あーちゃん以外がどんな目に遭おうと、俺としては知ったこっちゃないのだが。あーちゃんは二人がピンチなら介入するだろうから、万が一の場合、俺も介入することになる。身バレはしたくないから、その場合謎の仮面のご登場というわけだ。そうするとこの三人は謎の仮面と何らかの関係があると周囲から思われる。一度目は偶然でも、二度目ならそれは必然である。ポッと出の仮面野郎が同じ奴を偶然助ける確率なんざ那由多の彼方だ。
かといって、全く興味のない他人の配信を視て、危ない奴を助けに行くお助け仮面みたいな事をして誤魔化すのも馬鹿らしい。俺は善人ではないし、ダンジョン探索は自己責任だからね。
俺と関係があると思われれば、俺の正体を知る為なり、おびき出す為なりで三人はめっちゃ狙われるだろう。当然そうなればあーちゃんは理由を他の二人に言うだろうから、そこでまず二人にバレる。口止めした所であのポンコツ具合なら、配信で二人は正体知ってますと態度でばらすだろう。つまりあーちゃんのピンチに出張った時点で俺の正体が世間に露見する事が確定する。ん?これあーちゃんが配信に出るのを止めなかった時点で詰んでたな?
この際正体がバレるのはどうでもいいんだが、その過程で起こる面倒事を思うと非常にうざったい。というかもう正体はバレるだろう。間違いなく。あの三人が配信して、無事に済む未来が全く想像できない。
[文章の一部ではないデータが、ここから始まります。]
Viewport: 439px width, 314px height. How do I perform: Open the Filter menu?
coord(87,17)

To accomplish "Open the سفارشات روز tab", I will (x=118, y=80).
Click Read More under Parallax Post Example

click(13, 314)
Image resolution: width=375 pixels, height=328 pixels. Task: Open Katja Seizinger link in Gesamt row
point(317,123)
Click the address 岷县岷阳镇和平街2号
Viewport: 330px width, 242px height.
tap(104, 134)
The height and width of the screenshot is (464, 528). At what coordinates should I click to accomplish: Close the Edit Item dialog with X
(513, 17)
俺はあーちゃんに強くなってもらいたいが、それはあくまで王道ストーリー的な展開、友情・努力・勝利で強くなって欲しいのであって、エロゲや薄い本みたいな展開には遭って欲しくない。今まではどうにかなってきたが、これからはそうも言ってられないかもしれない。高校とかエロゲの舞台みたいなもんだし…女だけでダンジョンとか薄い本展開待ったなしだし…
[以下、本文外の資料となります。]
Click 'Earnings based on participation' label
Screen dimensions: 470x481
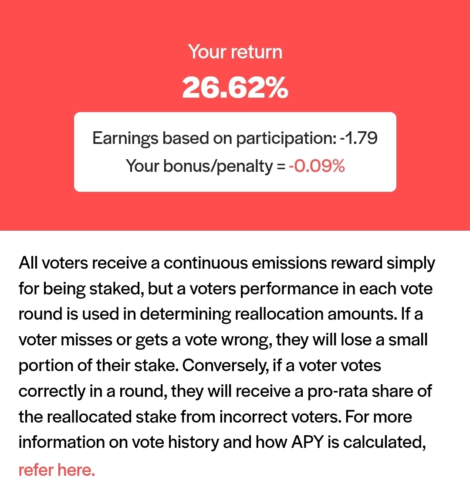(x=214, y=138)
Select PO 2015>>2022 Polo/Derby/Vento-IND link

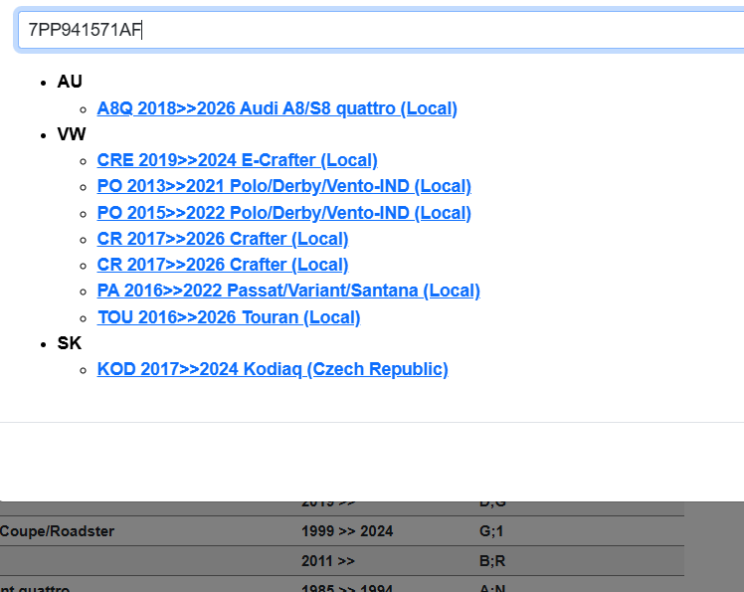click(283, 213)
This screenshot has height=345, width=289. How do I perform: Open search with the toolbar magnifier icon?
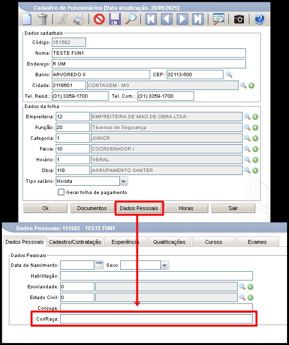[131, 19]
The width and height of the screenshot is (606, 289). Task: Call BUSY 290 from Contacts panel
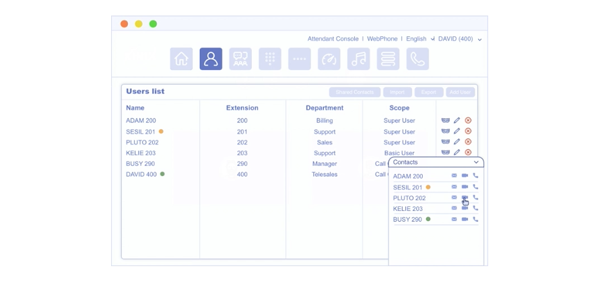pos(475,219)
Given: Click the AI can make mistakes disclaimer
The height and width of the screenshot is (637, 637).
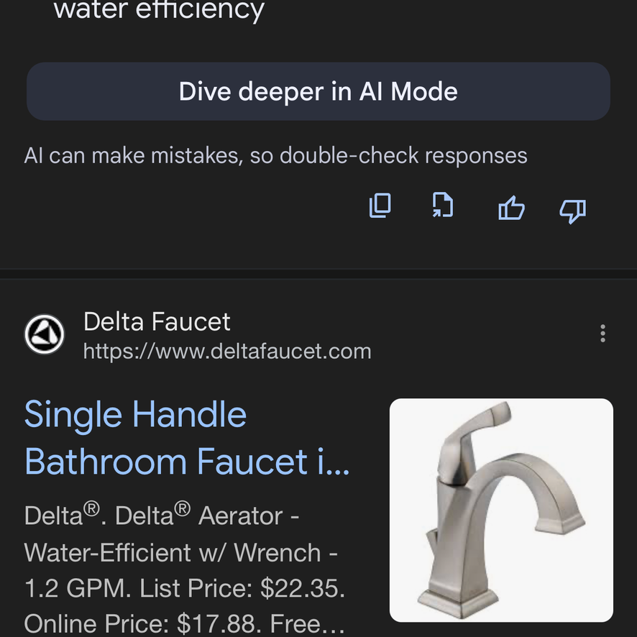Looking at the screenshot, I should [x=276, y=155].
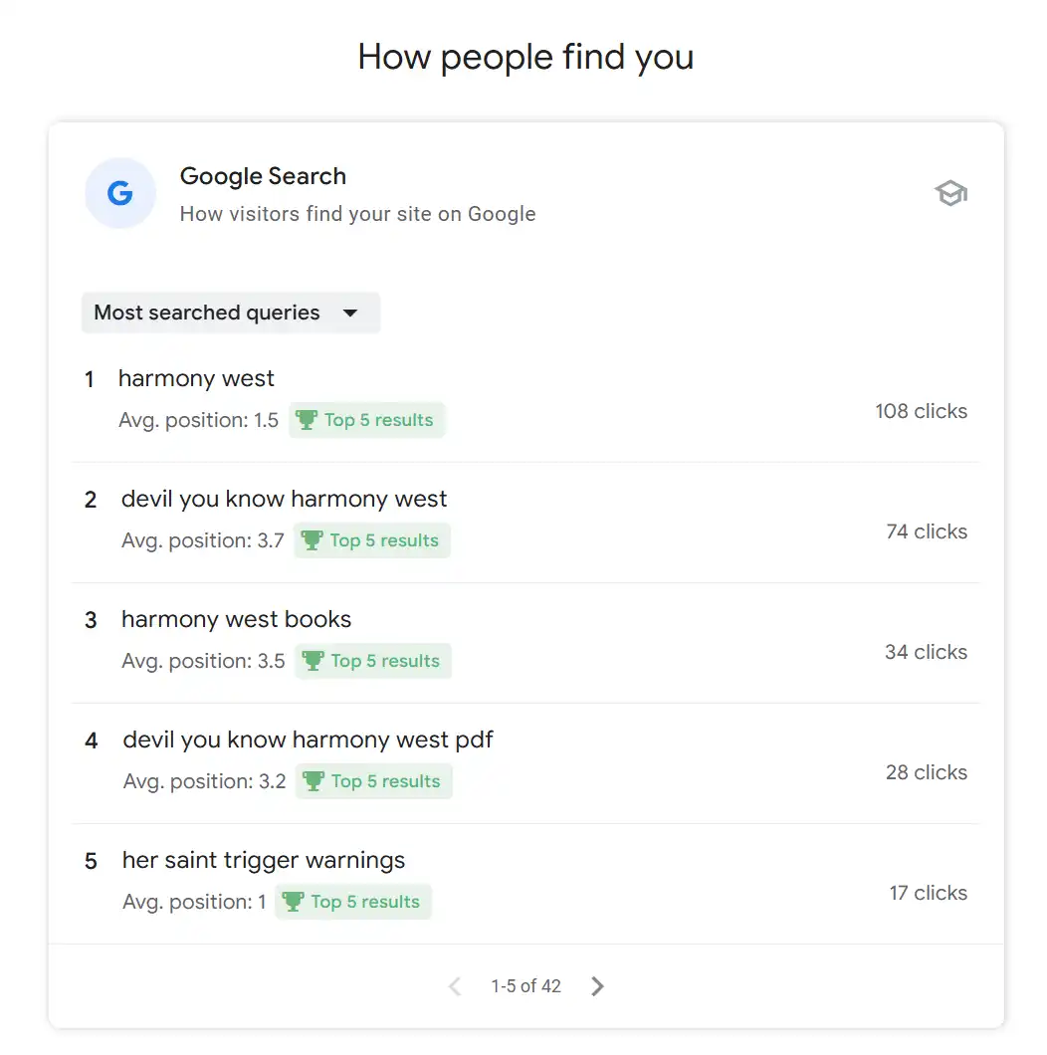
Task: Click the Google Search card title
Action: pyautogui.click(x=263, y=176)
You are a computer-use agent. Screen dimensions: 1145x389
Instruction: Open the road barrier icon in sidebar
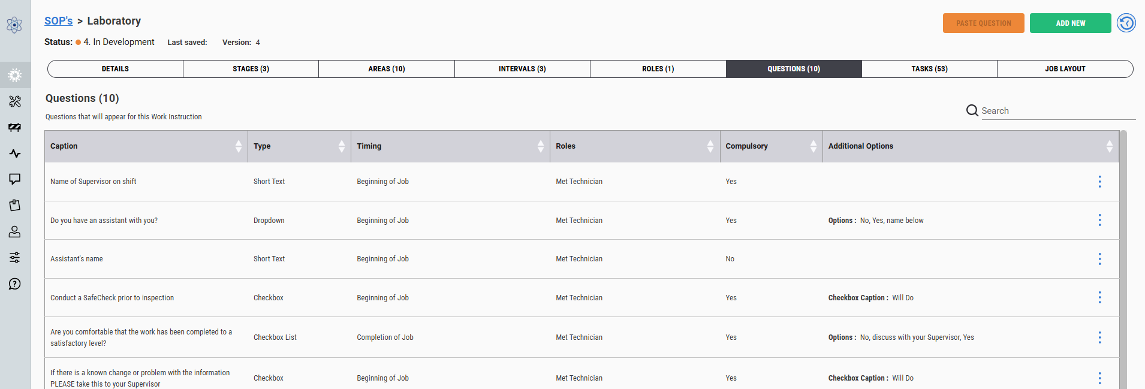pos(15,128)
やばい、滅茶苦茶心配になってきた。あーちゃんの護衛はシマちゃんに任せてるけど、それだけじゃ足りないかもしれない。というか他の二人も守らないとあーちゃんBADエンドルート確定なんじゃ?駄目だこれは。このままじゃあーちゃんを守れない。後方腕組み師匠面してる場合じゃない!
非常に不本意だが…滅茶苦茶気が向かないが…頼るしかない、か。はぁ…自分の黒歴史を突き付けられるから会いたくないんだよな。でもそうも言ってられないか…
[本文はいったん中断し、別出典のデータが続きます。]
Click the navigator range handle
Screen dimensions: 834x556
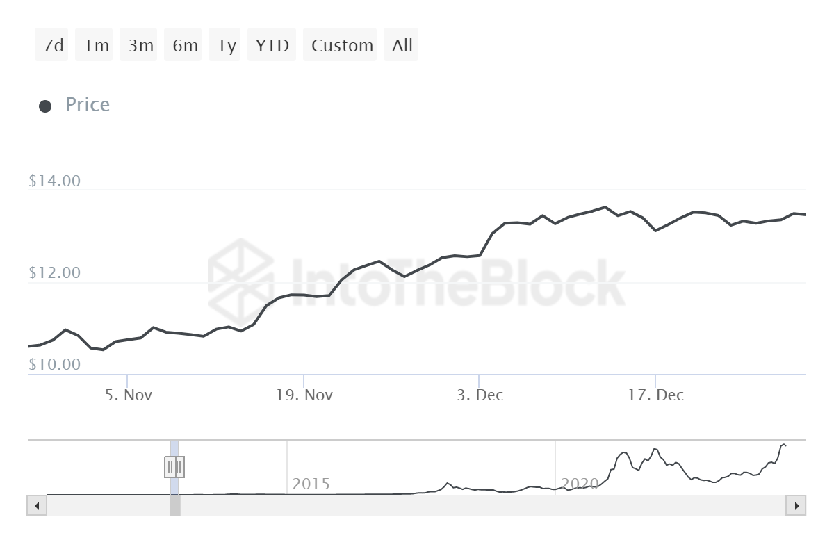pyautogui.click(x=174, y=466)
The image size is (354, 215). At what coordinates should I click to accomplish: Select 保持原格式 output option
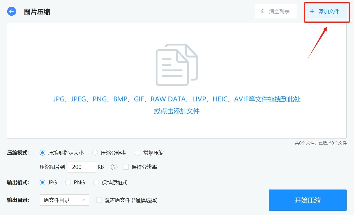click(96, 182)
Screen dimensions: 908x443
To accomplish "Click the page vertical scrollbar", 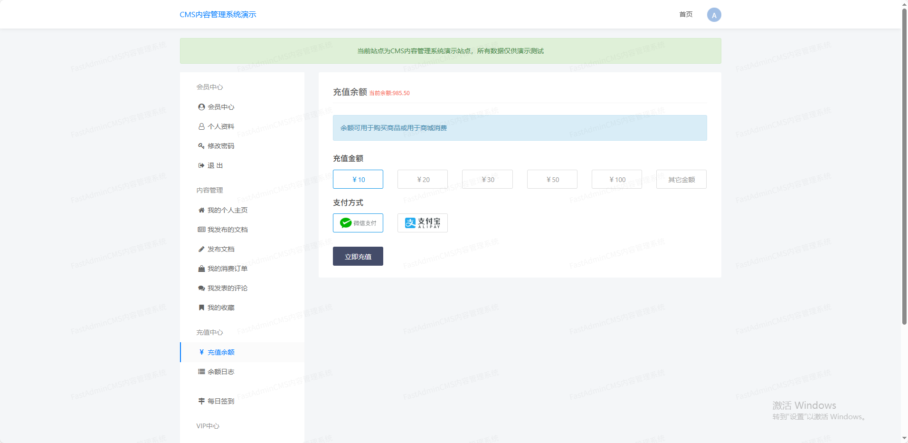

あのインタビュー見た感じだと俺がやったってバレてるっぽいし。それでも何もしてこないのは、俺から接触してくるのを待ってるんだろう。やっぱ皇級使ったのは不味ったか?いや、どの道レナちゃん助けに行った時点でこの展開になってたか。
気が乗らない。でも背に腹は代えられん。最後に会ったのは7年、8年前か?
インタビューで見た時、姿が全く変わってなくて驚きよりも懐かしさを感じた。ごちゃごちゃ考えるのは止めだ。会いに行こう。S級探索者、万魔に。